The market might reward at least some of this progress.

And this prospect brings up the fourth key reason to consider investing in FuboTV stock. This company is significantly undervalued.

Determining an appropriate price for shares of an unprofitable company that doesn't plan on turning a profit anytime soon is challenging, but not impossible. Analysts estimate that shares of this company are currently worth $2.38 apiece – that's 70% more than their current price.

If nothing else, these are qualities that an investor interested in the streaming cable market might find appealing.

Keep it in perspective

FuboTV isn't a good fit for everyone's investment portfolio, and it's certainly not a cornerstone holding for any portfolio. The risks associated with this company are significant, not the least of which being the proposal of federal legislation to regulate FuboTV like a traditional cable company, which could increase their operating costs.

With the passage of time, it's increasingly evident that fuboTV is pretty much as near as the television industry can get to providing the "slender," a la carte, sports-focused cable package that many people are yearning for. The company's meteoric rise to challenge heavyweights like Walt Disney and tech titan Alphabet is a testament to this fact.

To summarize, investing a small portion of a growth investor with a penchant for risk in fuboTV wouldn't be a terrible decision.

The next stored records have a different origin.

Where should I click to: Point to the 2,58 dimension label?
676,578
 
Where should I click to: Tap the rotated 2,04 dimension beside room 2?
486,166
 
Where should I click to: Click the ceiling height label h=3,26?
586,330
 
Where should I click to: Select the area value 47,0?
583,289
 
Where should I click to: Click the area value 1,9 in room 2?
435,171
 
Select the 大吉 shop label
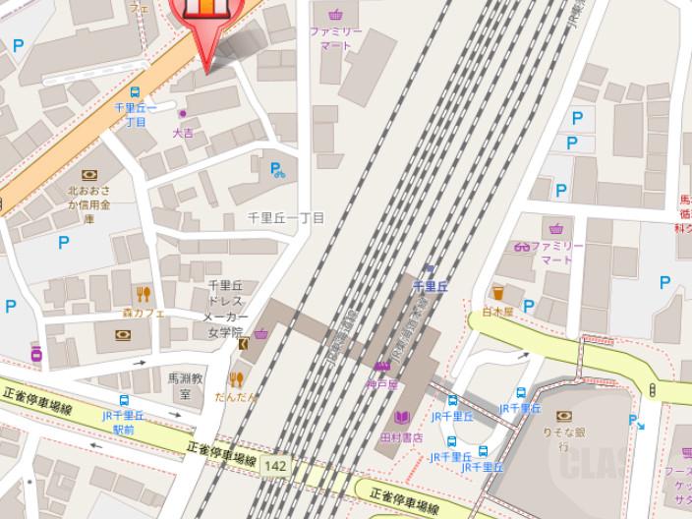coord(184,132)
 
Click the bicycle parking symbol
coord(278,170)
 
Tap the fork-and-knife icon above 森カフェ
coord(144,293)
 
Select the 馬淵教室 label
coord(184,384)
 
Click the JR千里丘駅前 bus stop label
coord(124,423)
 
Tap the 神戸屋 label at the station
coord(379,384)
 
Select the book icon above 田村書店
coord(401,418)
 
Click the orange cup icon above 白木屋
coord(498,293)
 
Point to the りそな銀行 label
coord(564,437)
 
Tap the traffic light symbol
coord(652,390)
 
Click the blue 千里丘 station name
coord(430,285)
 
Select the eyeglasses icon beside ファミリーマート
coord(521,246)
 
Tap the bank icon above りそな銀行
coord(563,416)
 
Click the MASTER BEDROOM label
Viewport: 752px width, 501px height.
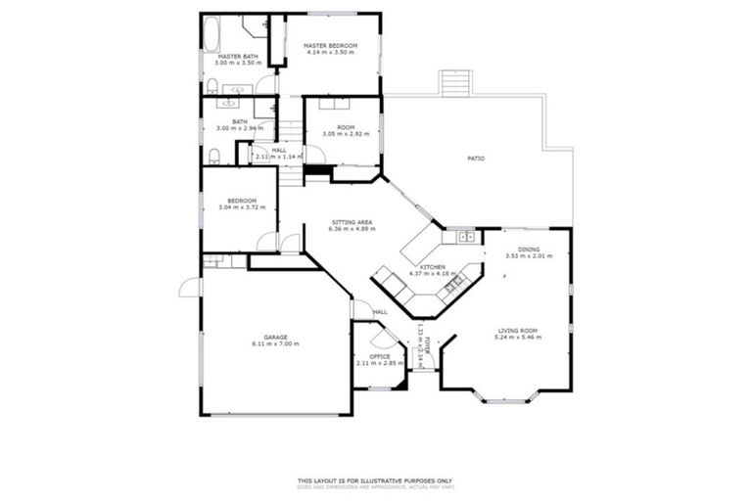(328, 46)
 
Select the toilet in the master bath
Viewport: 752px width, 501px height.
(212, 85)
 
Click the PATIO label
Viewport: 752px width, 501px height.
(475, 158)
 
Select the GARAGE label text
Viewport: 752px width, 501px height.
(274, 337)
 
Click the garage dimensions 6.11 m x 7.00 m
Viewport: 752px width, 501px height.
(274, 344)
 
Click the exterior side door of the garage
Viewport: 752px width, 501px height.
(189, 288)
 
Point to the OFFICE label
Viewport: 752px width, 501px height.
(379, 356)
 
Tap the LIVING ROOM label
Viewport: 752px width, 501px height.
(519, 331)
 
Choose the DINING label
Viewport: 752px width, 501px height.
(529, 250)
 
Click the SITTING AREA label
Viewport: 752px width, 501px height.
(352, 223)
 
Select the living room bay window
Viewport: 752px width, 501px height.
(505, 398)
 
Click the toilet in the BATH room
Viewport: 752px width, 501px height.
(213, 154)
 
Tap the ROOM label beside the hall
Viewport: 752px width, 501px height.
(345, 127)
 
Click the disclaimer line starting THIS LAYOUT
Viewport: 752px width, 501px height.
(375, 480)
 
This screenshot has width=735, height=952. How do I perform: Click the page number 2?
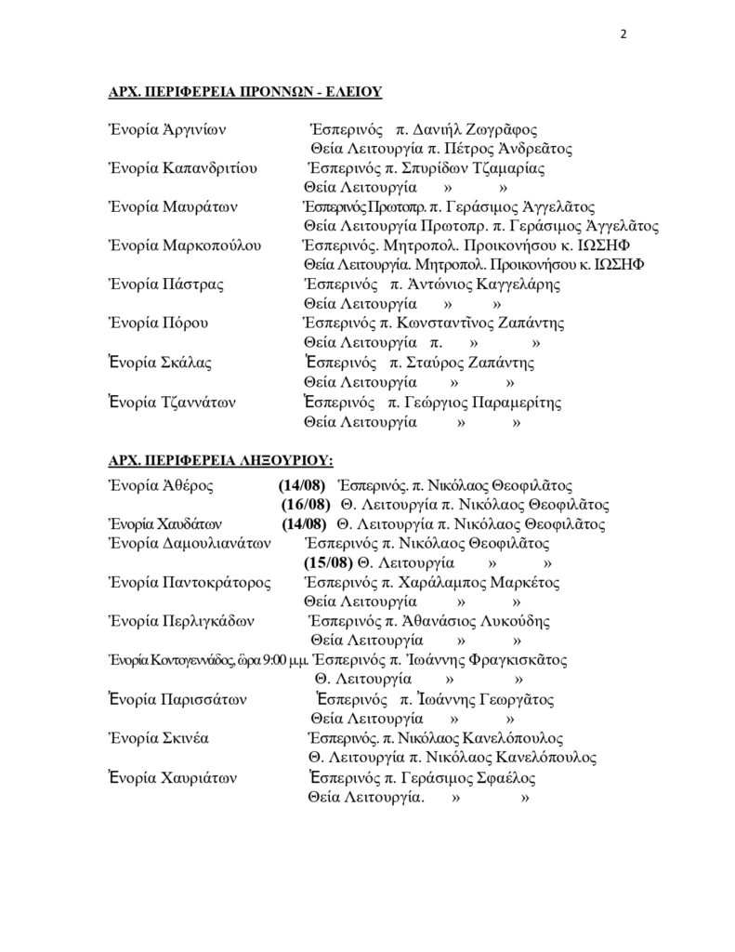click(623, 35)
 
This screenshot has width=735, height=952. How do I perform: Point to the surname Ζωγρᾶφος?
click(501, 129)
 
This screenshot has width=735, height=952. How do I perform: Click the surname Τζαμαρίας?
click(510, 168)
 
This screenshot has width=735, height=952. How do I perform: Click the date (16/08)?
click(306, 505)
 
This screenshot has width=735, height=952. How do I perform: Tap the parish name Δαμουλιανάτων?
click(217, 543)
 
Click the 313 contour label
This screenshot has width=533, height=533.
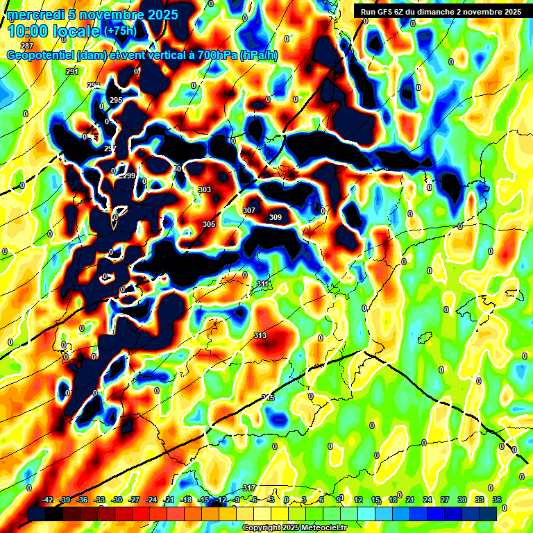(260, 335)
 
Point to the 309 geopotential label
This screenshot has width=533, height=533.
(276, 217)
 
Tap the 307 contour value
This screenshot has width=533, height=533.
(249, 210)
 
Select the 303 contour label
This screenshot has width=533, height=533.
(205, 189)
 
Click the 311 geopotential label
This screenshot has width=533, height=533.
(262, 284)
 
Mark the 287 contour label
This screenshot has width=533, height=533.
(27, 65)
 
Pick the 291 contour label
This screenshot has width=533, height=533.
(72, 71)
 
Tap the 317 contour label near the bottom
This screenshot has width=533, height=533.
(250, 488)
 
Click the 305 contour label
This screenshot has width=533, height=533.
(209, 224)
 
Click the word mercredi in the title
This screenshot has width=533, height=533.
(33, 15)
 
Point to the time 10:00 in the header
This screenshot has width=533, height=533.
(27, 31)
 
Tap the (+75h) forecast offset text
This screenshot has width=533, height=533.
(119, 31)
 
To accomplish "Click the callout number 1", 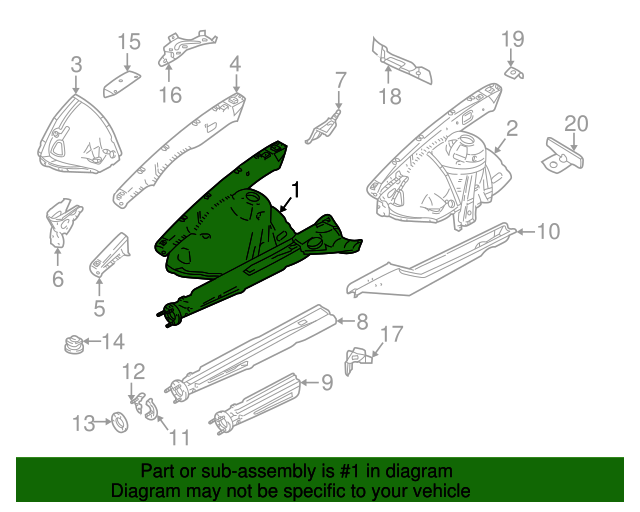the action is tap(296, 188).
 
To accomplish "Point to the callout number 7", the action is tap(340, 79).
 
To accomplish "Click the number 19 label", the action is tap(512, 39).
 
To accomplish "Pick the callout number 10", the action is tap(548, 232).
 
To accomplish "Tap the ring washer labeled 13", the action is tap(116, 422).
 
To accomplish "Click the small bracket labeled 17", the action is tap(356, 358).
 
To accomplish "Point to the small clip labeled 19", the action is tap(515, 72).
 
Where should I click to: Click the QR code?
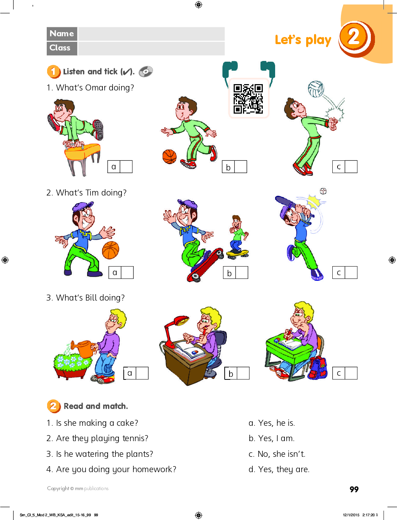(248, 99)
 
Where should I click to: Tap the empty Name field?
(151, 34)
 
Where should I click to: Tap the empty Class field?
(151, 49)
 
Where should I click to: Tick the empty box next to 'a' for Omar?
(126, 167)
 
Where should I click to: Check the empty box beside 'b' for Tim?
(242, 273)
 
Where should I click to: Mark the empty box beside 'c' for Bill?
(351, 373)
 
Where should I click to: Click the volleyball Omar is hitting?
(316, 89)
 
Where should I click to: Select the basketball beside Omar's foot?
(170, 157)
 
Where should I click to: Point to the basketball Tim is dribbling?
(111, 250)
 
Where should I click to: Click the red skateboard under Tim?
(205, 265)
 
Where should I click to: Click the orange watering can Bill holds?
(84, 349)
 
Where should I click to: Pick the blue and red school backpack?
(317, 368)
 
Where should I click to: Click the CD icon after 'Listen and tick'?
(146, 71)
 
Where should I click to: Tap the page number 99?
(354, 489)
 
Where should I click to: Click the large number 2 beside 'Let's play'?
(354, 37)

Despite its current struggles, some analysts argue that FuboTV's focus on sports and its ability to cater to consumers' willingness to pay for live sports events could position it well for future growth. In fact, the company's shared challenges with traditional cable services, such as increasing prices and competition, may actually be slowing down the cord-cutting trend, potentially leading more customers to switch to FuboTV's sport-focused service. Moreover, FuboTV's strategic avoidance of lesser-watched cable channels has helped it maintain costs, enabling it to continue adding subscribers and moving closer to profitability. Considering the market's potential recognition of this progress and the estimated undervaluation of its shares, investing in FuboTV stock could be an appealing option for those willing to take on some risk in the streaming cable market.